EXERCISE DIRECTIONS - From the line that contains "Given: Click the zoom out magnifier icon" to the final line of the records below, print each line exactly and leave every picture out.

TASK MATERIAL -
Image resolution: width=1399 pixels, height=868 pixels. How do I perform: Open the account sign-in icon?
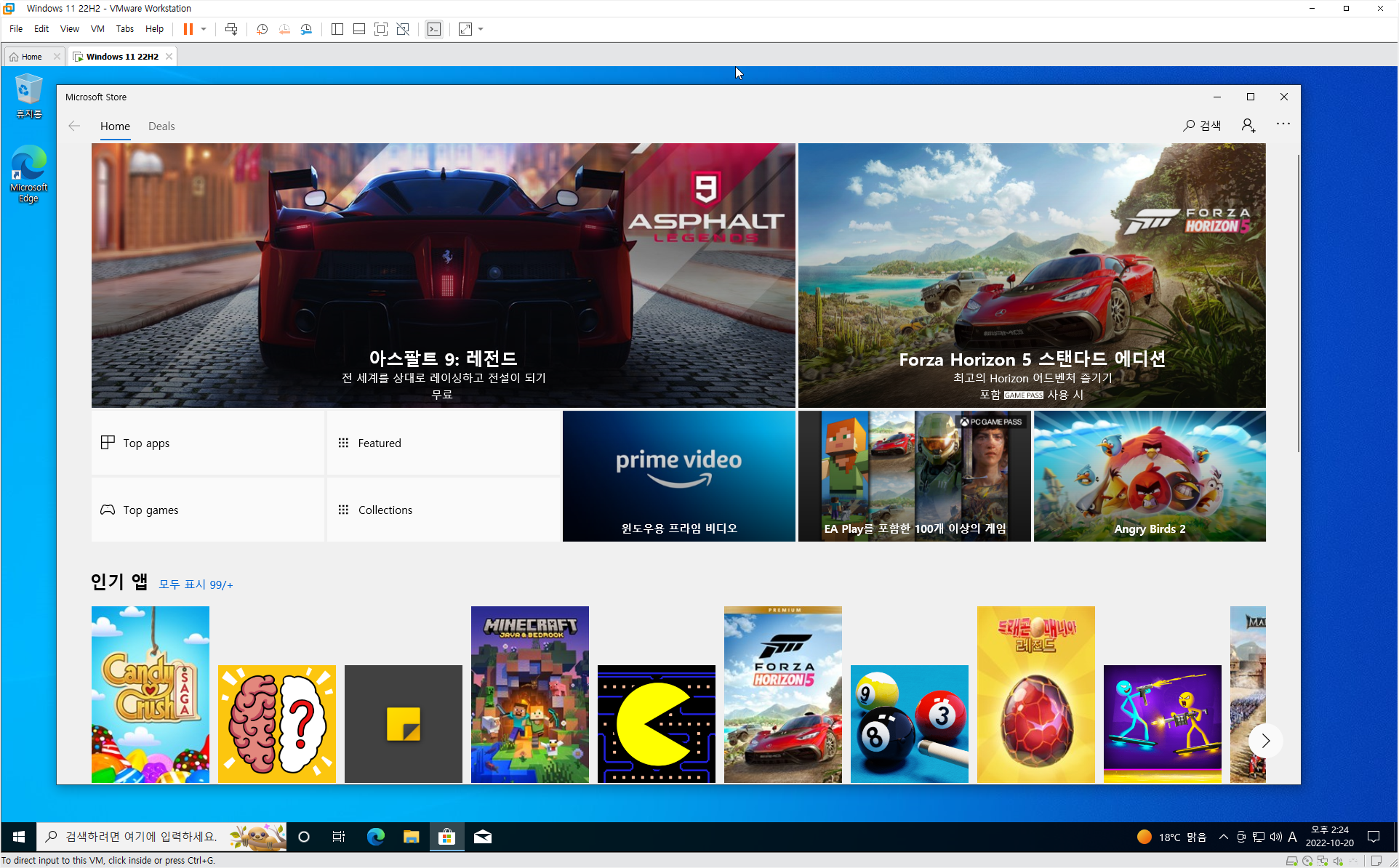[x=1248, y=126]
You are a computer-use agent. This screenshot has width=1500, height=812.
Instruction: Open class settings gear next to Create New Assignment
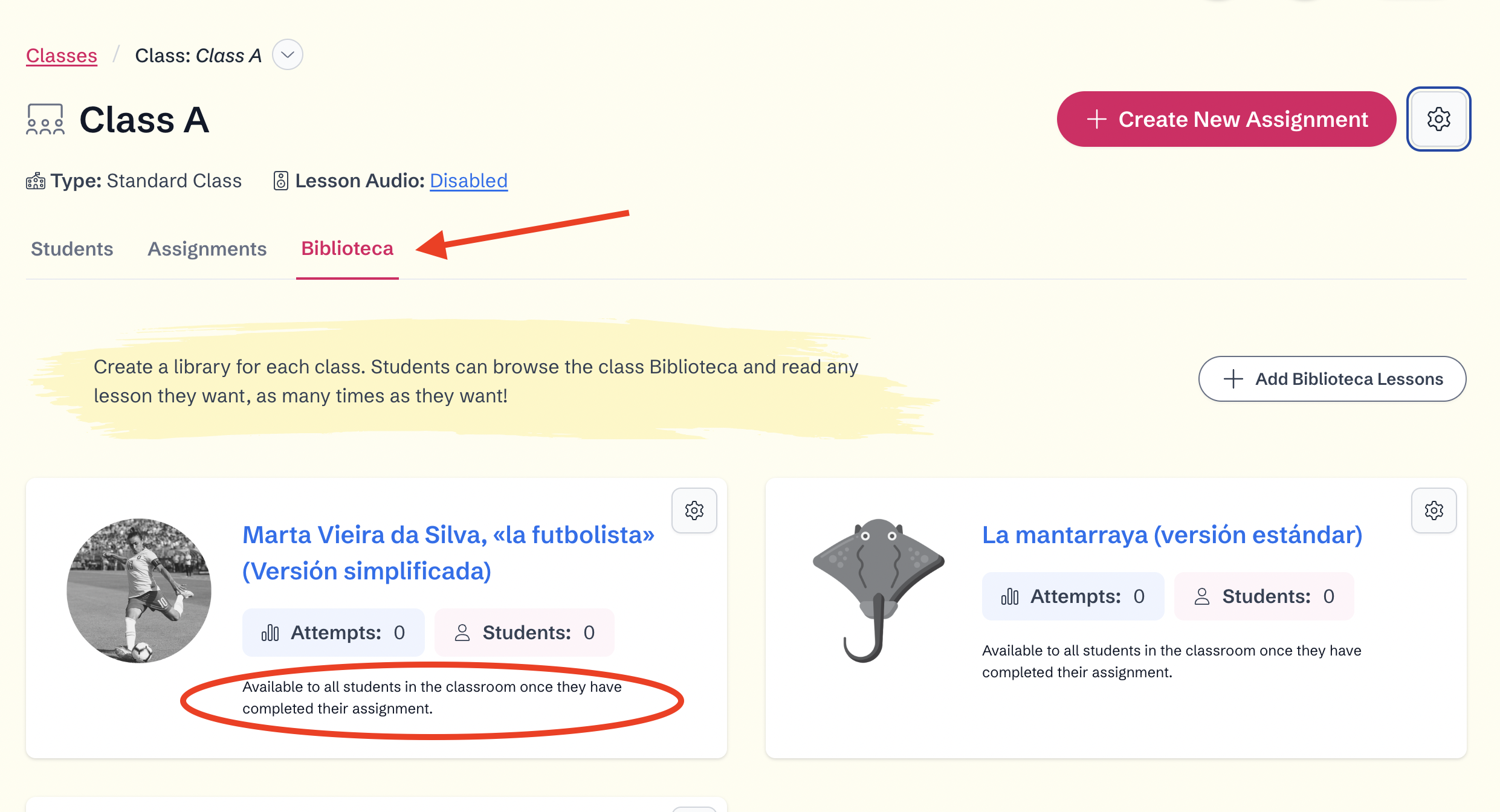coord(1438,119)
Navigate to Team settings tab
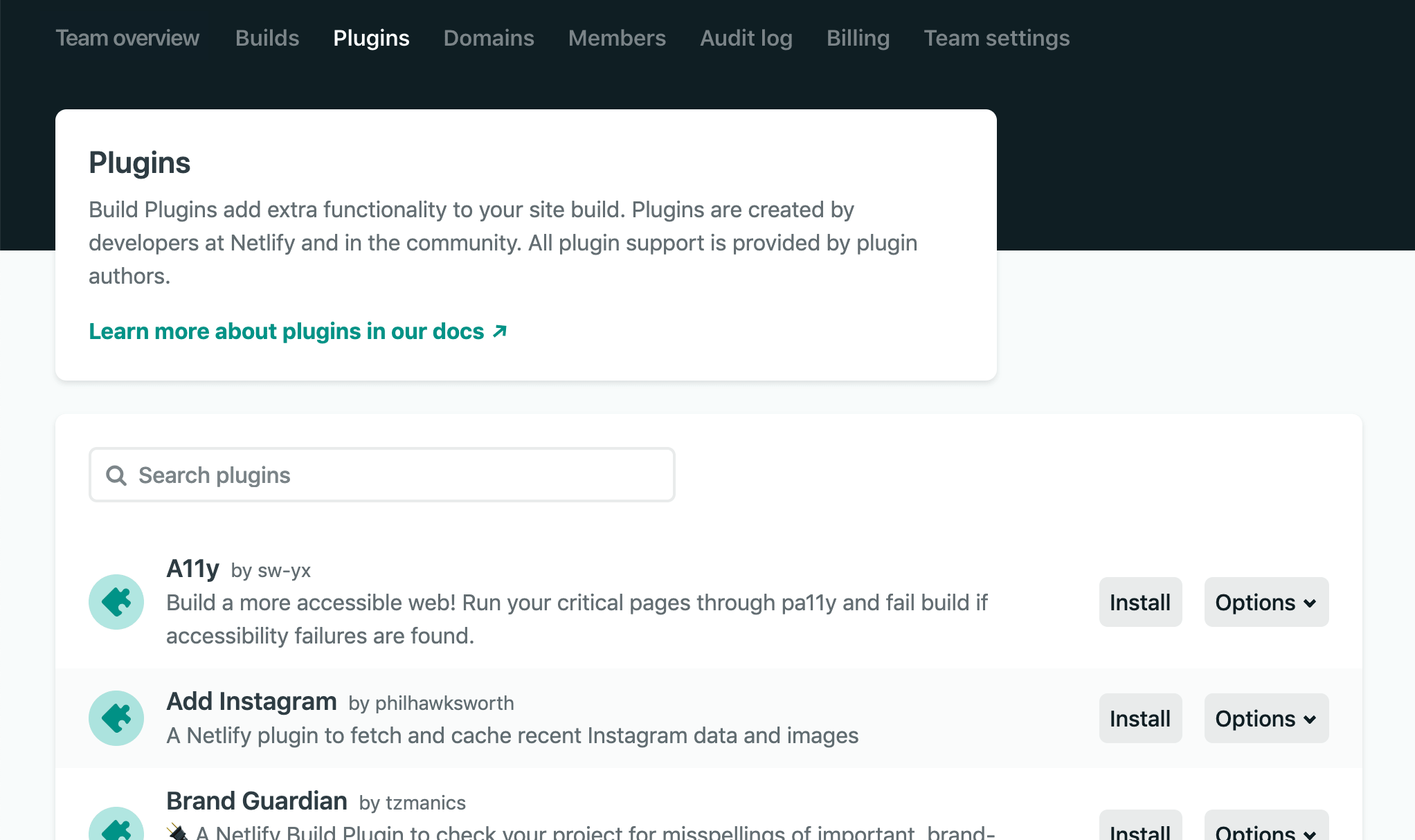1415x840 pixels. [x=996, y=38]
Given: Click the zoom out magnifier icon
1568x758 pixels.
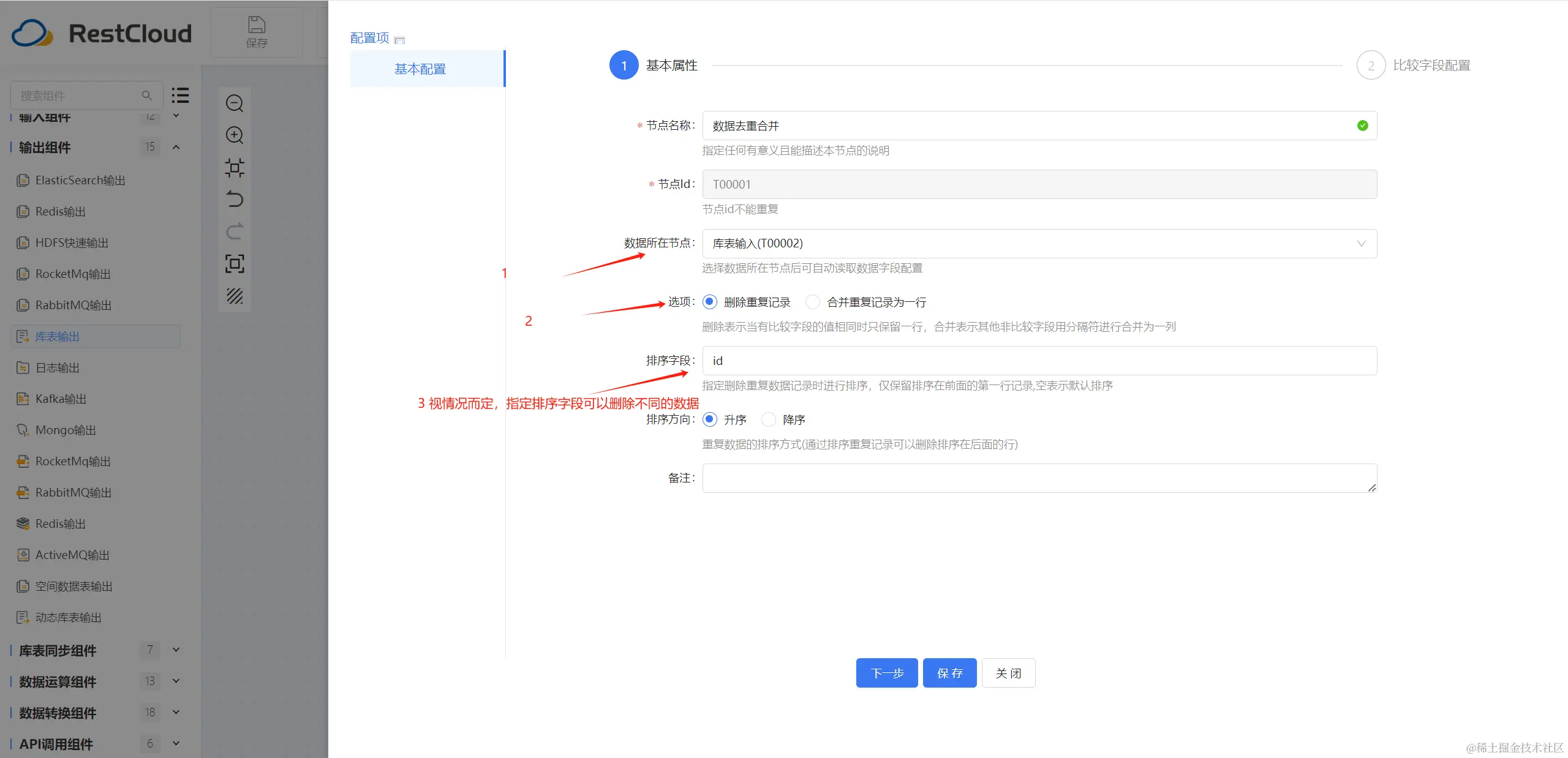Looking at the screenshot, I should click(x=235, y=103).
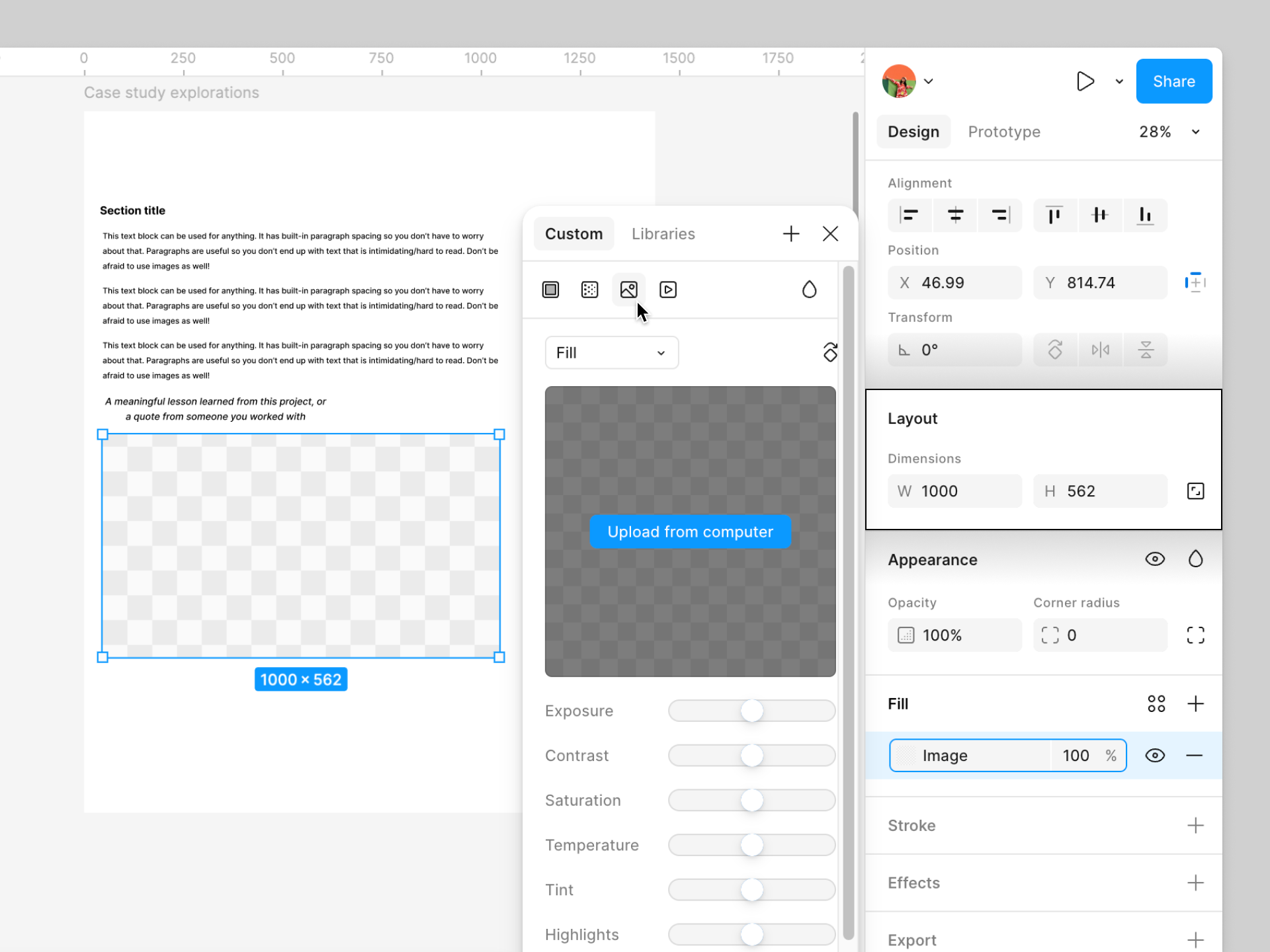Viewport: 1270px width, 952px height.
Task: Click align left icon in Alignment
Action: [910, 215]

ANSWER AREA -
Given: Click the zoom out magnifier icon
1568x758 pixels.
Looking at the screenshot, I should click(x=235, y=103).
Viewport: 1270px width, 952px height.
Task: Click align left icon in Alignment
Action: [910, 215]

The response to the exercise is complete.